10.17 What are the different row formats? Or, when should VARCHAR/CHAR be used?

MySQL dosen't have true SQL VARCHAR types.

Instead, MySQL has three different ways to store records and uses these to emulate VARCHAR.

If a table doesn't have any VARCHAR, BLOB or TEXT columns, a fixed row size is used. Otherwise a dynamic row size is used. CHAR and VARCHAR columns are treated identically from the application's point of view; both have trailing spaces removed when the columns are retrieved.

You can check the format used in a table with isamchk -d (-d means ``describe the table'').

MySQL has three different table formats: fixed-length, dynamic and compressed. These are compared below.

Fixed-length tables

  • This is the default format. It's used when the table contains no VARCHAR, BLOB or TEXT columns.
  • All CHAR, NUMERIC and DECIMAL columns are space-padded to the column width.
  • Very quick.
  • Easy to cache.
  • Easy to reconstruct after a crash, because records are located in fixed positions.
  • Doesn't have to be reorganized (with isamchk) unless a huge number of records are deleted and you want to return free disk space to the operating system.
  • Usually requires more disk space than dynamic tables.

Dynamic tables

  • This format is used if the table contains any VARCHAR, BLOB or TEXT columns.
  • All string columns are dynamic (except those with a length less than 4).
  • Each record is preceded by a bitmap indicating which columns are empty ('') for string columns, or zero for numeric columns (this isn't the same as columns containing NULL values).
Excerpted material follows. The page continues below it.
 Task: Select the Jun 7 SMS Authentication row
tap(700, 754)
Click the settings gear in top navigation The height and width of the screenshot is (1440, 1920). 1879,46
If a string column has a length of zero after removal of trailing spaces, or a numeric column has a value of zero, it is marked in the bit map and not saved to disk. Non-empty strings are saved as a length byte plus the string contents.
  • Usually takes much less disk space than fixed-length tables.
  • Each record uses only as much space as is required. If a record becomes larger, it is split into as many pieces as required. This results in record fragmentation.
  • If you update a row with information that extends the row length, the row will be fragmented. In this case, you may have to run isamchk -r from time to time to get better performance. Use isamchk -ei tbl_name for some statistics.
  • Not as easy to reconstruct after a crash, because a record may be fragmented into many pieces and a link (fragment) may be missing.
  • The expected row length for dynamic sized records is:
    3
    + (number of columns + 7) / 8
    + (number of char columns)
    + packed size of numeric columns
    + length of strings
    + (number of NULL columns + 7) / 8
    
    There is a penalty of 6 bytes for each link. A dynamic record is linked whenever an update causes an enlargement of the record. Each new link will be at least 20 bytes, so the next enlargement will probably go in the same link. If not, there will be another link. You may check how many links there are with isamchk -ed. All links may be removed with isamchk -r.

Compressed tables

  • A read-only table made with the pack_isam utility. All customers with extended MySQL email support are entitled to a copy of pack_isam for their internal usage.
  • The uncompress code exists in all MySQL distributions so that even customers who don't have pack_isam can read tables that were compressed with pack_isam (as long as the table was compressed on the same platform).
  • Takes very little disk space. Minimises disk usage.
  • Each record is compressed separately (very little access overhead). The header for a record is fixed (1-3 bytes) depending on the biggest record in the table. Each column is compressed differently. Some of the compression types are:
    • There is usually a different Huffman table for each column.
    • Suffix space compression.
    • Prefix space compression.
    • Numbers with value 0 are stored using 1 bit.
    • If values in an integer column have a small range, the column is stored using the smallest possible type. For example, a BIGINT column (8 bytes) may be stored as a TINYINT column (1 byte) if all values are in the range 0 to 255.
    • If a column has only a small set of possible values, the column type is converted to ENUM.
    • A column may use a combination of the above compressions.
  • Can handle fixed or dynamic length records, but not BLOB or TEXT columns.
  • Can be uncompressed with isamchk.

MySQL can support different index types, but the normal type is NISAM. This is a B-tree index and you can roughly calculate the size for the index file as (key_length+4)*0.67, summed over all keys. (This is for the worst case when all keys are inserted in sorted order.)

String indexes are space compressed. If the first index part is a string, it will also be prefix compressed. Space compression makes the index file smaller if the string column has a lot of trailing space or is a VARCHAR column that is not always used to the full length. Prefix compression helps if there are many strings with an identical prefix.